(Reuters) - Following are key facts about Russia’s Druzhba (Friendship) oil pipeline to Central Europe, one of the world’s biggest by capacity and length.
Oil supplies to Poland and Germany through the Druzhba were halted overnight in an increasingly bitter trade row between Moscow and Minsk, Polish officials said on January 8. Flows from Russia to the Czech Republic have not been interrupted.
The Kremlin said on January 4 that Russia had received official notification that Belarus had imposed a transit duty on its oil exports, but said it did not expect an escalating trade row to disrupt crude shipments to Europe.
The Druzhba pipeline is one of the largest parts of Russian pipeline monopoly Transneft’s system. It starts in central Russia and connects West Siberian oilfields to major refineries in Europe.
It has a capacity of over 2 million barrels per day (bpd), of which some 1.4-1.6 million bpd go directly to consumers in the European Union, while remaining volumes stay in Belarus.
The Druzhba pipeline splits into two legs with the bigger one, the northern leg, going to Poland and Germany.
Germany gets around 500,000 bpd of crude via Druzhba or one fifth of its total consumption. Refineries belonging to Total, Shell and BP are among the biggest buyers of crude from Druzhba.

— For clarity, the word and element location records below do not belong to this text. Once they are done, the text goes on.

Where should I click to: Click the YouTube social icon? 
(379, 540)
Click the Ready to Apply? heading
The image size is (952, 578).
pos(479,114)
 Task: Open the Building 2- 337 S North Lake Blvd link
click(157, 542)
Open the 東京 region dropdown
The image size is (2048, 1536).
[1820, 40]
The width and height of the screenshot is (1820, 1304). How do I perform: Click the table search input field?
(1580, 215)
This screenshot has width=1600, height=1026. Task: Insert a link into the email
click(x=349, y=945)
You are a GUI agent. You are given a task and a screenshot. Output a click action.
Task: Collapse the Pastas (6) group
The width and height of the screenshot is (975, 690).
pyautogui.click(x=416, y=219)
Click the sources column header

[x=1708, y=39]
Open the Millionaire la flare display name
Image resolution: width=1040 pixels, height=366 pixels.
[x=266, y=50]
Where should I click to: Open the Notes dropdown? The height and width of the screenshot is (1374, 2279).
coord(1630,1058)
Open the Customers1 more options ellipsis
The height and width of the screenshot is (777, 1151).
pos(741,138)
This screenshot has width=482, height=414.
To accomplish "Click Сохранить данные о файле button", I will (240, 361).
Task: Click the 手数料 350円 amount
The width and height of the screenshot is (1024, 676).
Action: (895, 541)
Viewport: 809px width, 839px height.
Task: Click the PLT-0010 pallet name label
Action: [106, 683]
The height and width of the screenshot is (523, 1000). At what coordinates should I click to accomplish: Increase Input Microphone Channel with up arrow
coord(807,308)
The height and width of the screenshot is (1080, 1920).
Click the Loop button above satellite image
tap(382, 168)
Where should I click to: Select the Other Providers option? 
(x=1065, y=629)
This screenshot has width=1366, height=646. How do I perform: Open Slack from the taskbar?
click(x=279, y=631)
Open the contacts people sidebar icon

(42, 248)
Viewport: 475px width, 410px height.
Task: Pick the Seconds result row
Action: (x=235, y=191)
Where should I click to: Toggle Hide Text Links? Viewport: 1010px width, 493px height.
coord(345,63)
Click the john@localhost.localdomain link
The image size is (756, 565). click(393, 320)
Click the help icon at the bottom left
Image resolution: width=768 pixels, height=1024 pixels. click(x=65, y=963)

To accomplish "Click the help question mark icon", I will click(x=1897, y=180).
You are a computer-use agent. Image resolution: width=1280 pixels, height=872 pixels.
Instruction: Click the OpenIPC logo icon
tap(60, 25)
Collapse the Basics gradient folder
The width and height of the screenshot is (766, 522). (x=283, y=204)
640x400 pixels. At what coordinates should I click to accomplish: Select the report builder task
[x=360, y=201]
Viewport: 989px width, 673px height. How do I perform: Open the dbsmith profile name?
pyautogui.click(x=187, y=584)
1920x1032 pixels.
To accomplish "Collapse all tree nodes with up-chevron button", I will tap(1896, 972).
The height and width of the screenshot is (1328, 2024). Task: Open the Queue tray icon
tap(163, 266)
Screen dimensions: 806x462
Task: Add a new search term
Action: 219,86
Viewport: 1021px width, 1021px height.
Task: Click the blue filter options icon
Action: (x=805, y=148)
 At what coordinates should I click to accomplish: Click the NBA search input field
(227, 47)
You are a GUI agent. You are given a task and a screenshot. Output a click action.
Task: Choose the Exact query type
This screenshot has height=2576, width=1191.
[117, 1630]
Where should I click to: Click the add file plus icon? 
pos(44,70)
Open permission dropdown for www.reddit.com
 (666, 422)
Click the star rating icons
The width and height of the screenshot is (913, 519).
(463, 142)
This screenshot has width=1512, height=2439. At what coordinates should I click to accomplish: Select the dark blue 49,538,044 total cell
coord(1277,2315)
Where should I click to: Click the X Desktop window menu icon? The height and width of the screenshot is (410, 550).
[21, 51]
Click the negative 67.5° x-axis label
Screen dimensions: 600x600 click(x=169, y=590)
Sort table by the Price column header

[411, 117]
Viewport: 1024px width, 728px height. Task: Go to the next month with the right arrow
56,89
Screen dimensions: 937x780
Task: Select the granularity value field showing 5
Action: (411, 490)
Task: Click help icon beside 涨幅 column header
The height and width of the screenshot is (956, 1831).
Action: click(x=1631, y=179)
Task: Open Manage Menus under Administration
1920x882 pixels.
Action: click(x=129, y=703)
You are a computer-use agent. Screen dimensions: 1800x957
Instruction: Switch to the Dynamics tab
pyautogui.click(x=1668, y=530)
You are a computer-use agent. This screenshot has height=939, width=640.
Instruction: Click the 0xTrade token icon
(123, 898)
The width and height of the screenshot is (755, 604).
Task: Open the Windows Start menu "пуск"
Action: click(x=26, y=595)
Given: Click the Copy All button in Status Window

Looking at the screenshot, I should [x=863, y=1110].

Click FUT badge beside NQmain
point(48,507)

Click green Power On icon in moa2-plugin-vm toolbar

Traders say refiners could in theory replace purchases of Russian crude from Druzhba with imports from the Baltic Sea ports of Gdansk in Poland or Germany’s Rostock.
But this would take time and the ports’ capacities would not be sufficient as Polish refiners would also have to import crude via Gdansk.
Poland imports around 360,000 bpd of crude via Druzhba for domestic refining and exports another 170,000 bpd of Druzhba crude via Gdansk. Poland’s oil consumption was 478,000 bpd in 2005, according to BP’s Statistical Review of World Energy.
The southern leg of the Druzhba pipeline supplies Slovakia, Hungary and the Czech Republic and has total capacity of over 400,000 bpd but is often under-used.
The Czech republic imports around 100,000 bpd via Druzhba, or half its consumption, Slovakia buys around 76,000 bpd from Druzhba, covering its entire needs, and Hungary imports 135,000 bpd, also almost fully meeting its demand.
Lithuania, a former Soviet republic and now a member of the European Union, had also been getting around 300,000 bpd for its Mazeikiu refinery and Butinge export terminal on the Baltic Sea via the Druzhba pipeline.
But Russia suspended those supplies last year, blaming a pipeline leak. Analysts said the move was to punish Lithuania for selling the Mazeikiu refinery to Poland’s PKN Orlen rather than choosing a Kremlin-friendly oil major.
Belarus itself gets around 400,000 bpd for its two refineries. Russia late last year imposed a crude export duty of $180 (93 pounds) per tonne to bring a halt to a lucrative scheme in which Belarussian refiners made up to $4 billion a year by buying duty-free Russian crude and exporting finished products.
Belarus retaliated on January 3 by imposing a transit charge of $45 per tonne on all Russian crude crossing its territory.